Потом увидишь, против чего. Фермино желал получить доказательства, — а кто эти доказательства имел? Как можно о чем-нибудь судить, не имея доказательств? Салус — назовем его так, потому что он, как и сумасшедший Мануэлиньо из Эворы, который подписывал манифесты против испанцев, кто-нибудь, может, помнит, — не существовал. Иначе говоря, Салус, может, и существовал. Но и не существовал. Хотел ли Салус революции? Была ли вооруженная борьба? Какова ее цель? Доказано ли, что это была бы для страны катастрофа? Доказано ли, что это своего рода открытие шлюзов для криминальных элементов? Доказано ли, что это было стимулом для людей сильных, но колеблющихся? Доказано ли, что в один из параграфов Конституции включены действия, относящиеся к радиопиратам? Кто стоял у истоков всего этого? И так далее.
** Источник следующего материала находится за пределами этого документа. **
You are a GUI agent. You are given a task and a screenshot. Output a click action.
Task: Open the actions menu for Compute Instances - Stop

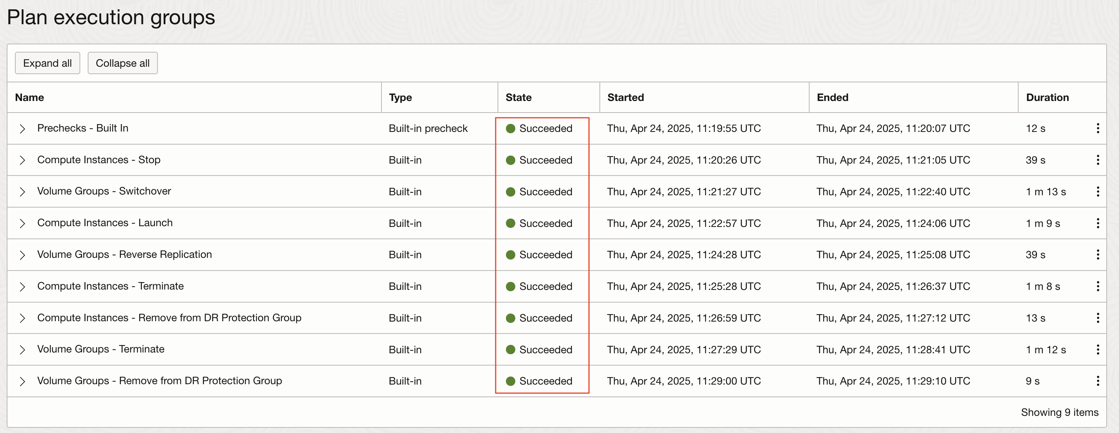[x=1098, y=160]
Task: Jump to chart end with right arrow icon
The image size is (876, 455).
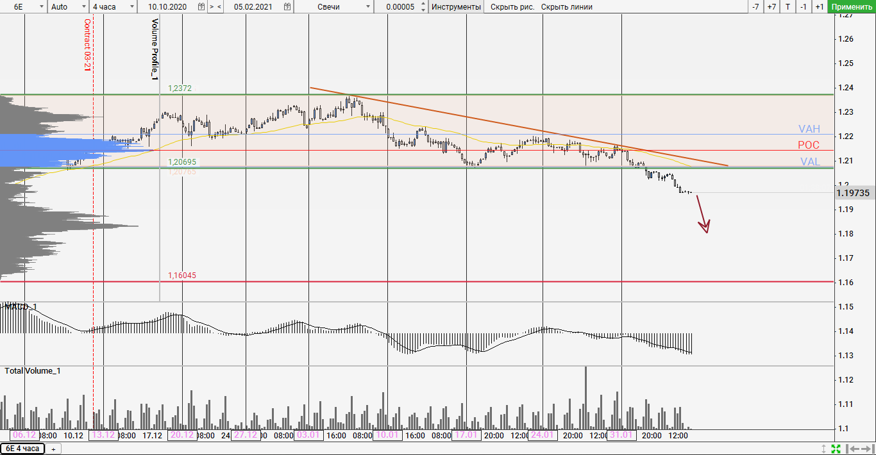Action: (x=867, y=449)
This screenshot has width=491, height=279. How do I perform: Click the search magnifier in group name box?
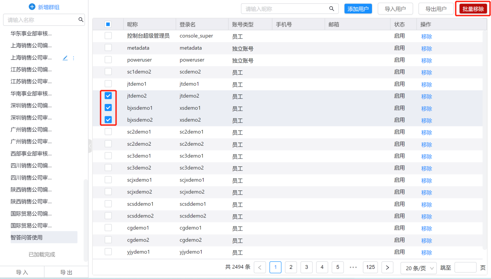tap(81, 20)
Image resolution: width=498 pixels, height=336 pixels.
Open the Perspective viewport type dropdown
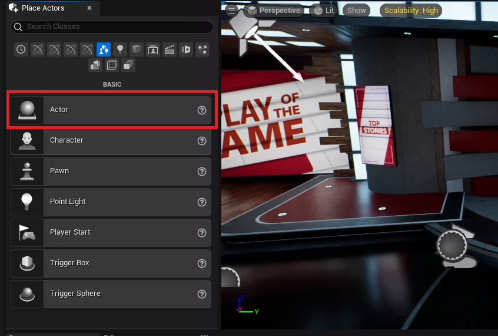(x=274, y=11)
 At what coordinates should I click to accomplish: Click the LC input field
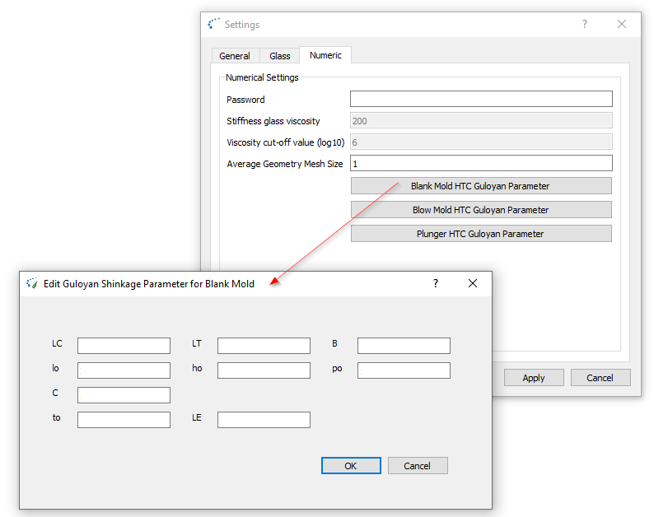124,346
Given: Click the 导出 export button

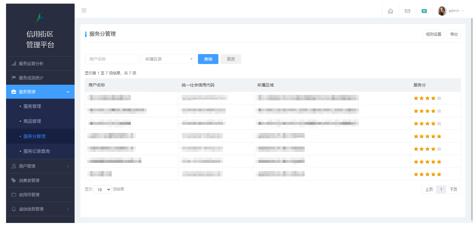Looking at the screenshot, I should (x=454, y=34).
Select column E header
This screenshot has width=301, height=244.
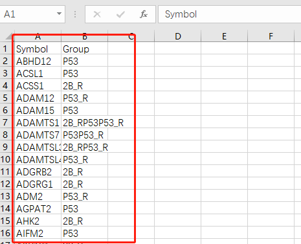click(224, 36)
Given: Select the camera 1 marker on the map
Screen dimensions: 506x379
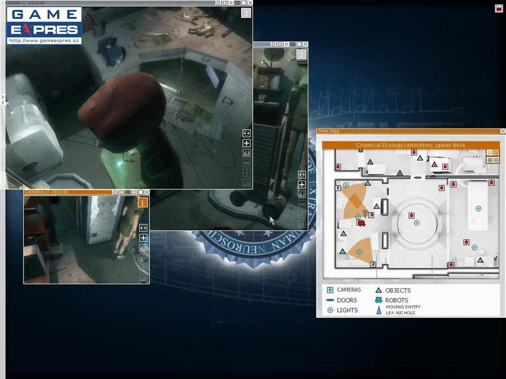Looking at the screenshot, I should click(x=338, y=188).
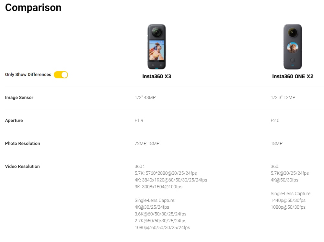
Task: Click the F2.0 aperture value
Action: (275, 120)
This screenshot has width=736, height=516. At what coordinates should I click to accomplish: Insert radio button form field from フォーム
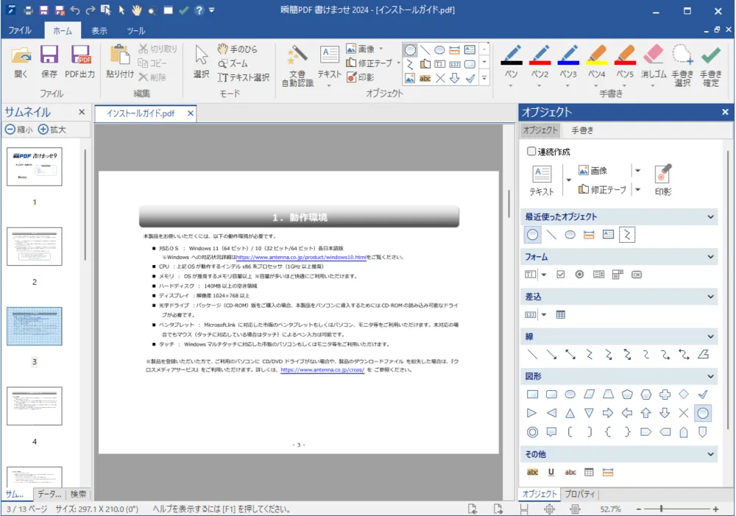[579, 275]
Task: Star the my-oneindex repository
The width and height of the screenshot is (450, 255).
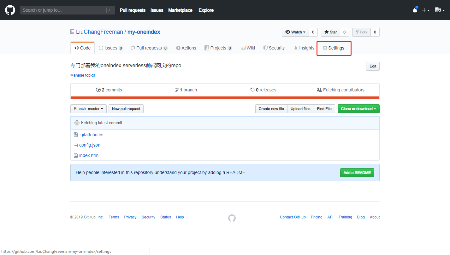Action: coord(330,32)
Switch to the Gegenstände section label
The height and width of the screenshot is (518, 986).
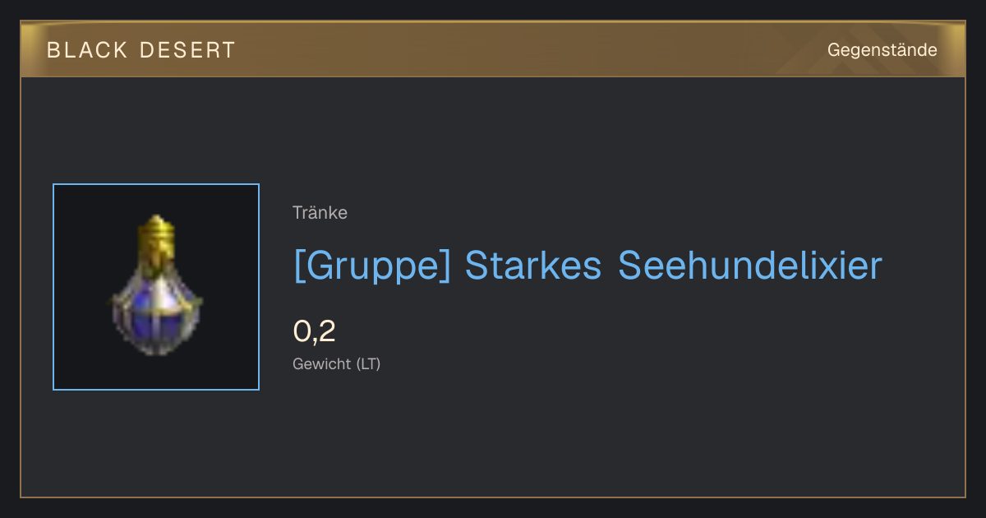(x=882, y=50)
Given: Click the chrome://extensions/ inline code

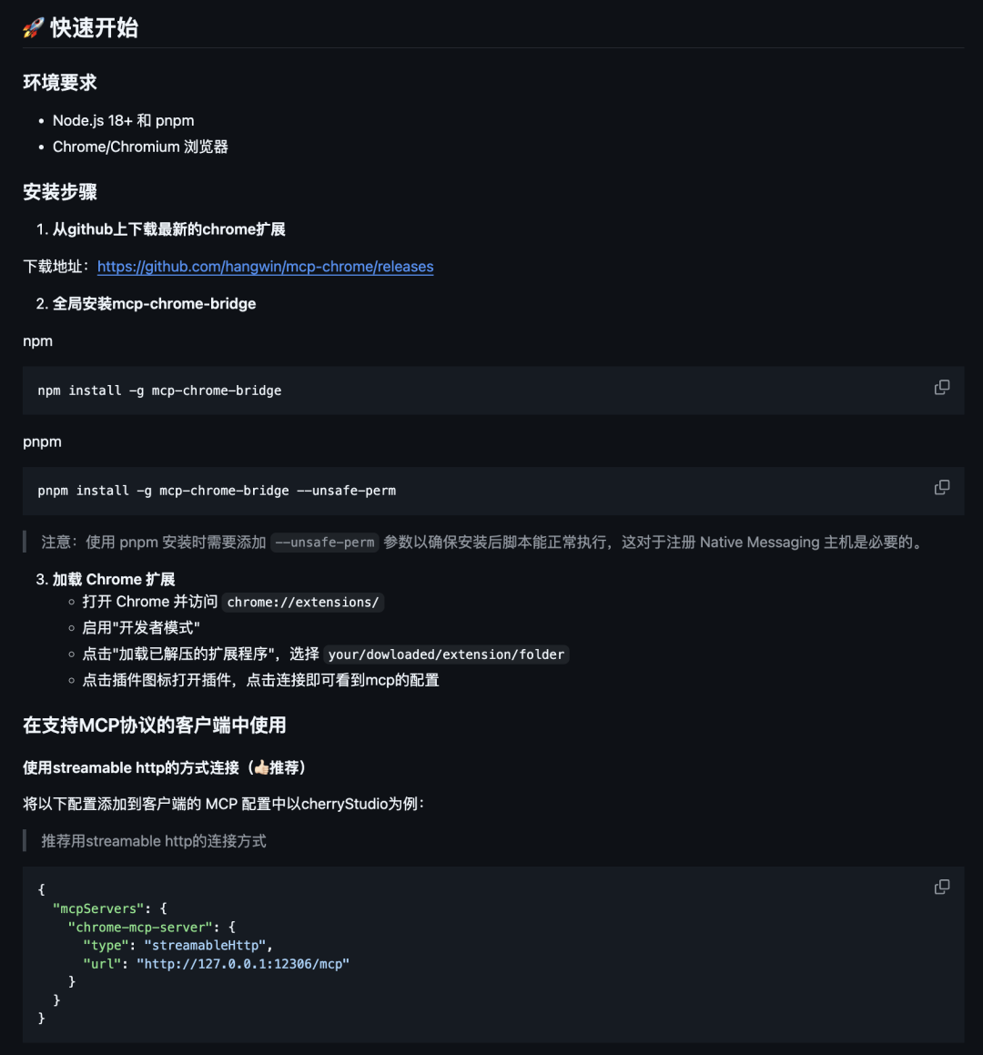Looking at the screenshot, I should 303,602.
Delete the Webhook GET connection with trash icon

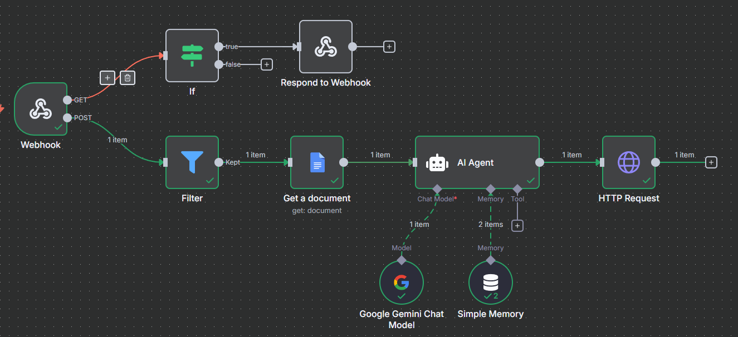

С другой стороны, как может правительство терпеть нестабильность? Доказано ли, что оно было в курсе изначально, но действовать стало позже? Какие у него были доводы, чтобы препятствовать улучшению социального положения трудящихся? Какие оно имело доводы, чтобы говорить, что это не улучшит социального положения? Доказано ли, что в это дело были вовлечены другие люди? И так далее.
— Вот почему пока я не имею своего мнения.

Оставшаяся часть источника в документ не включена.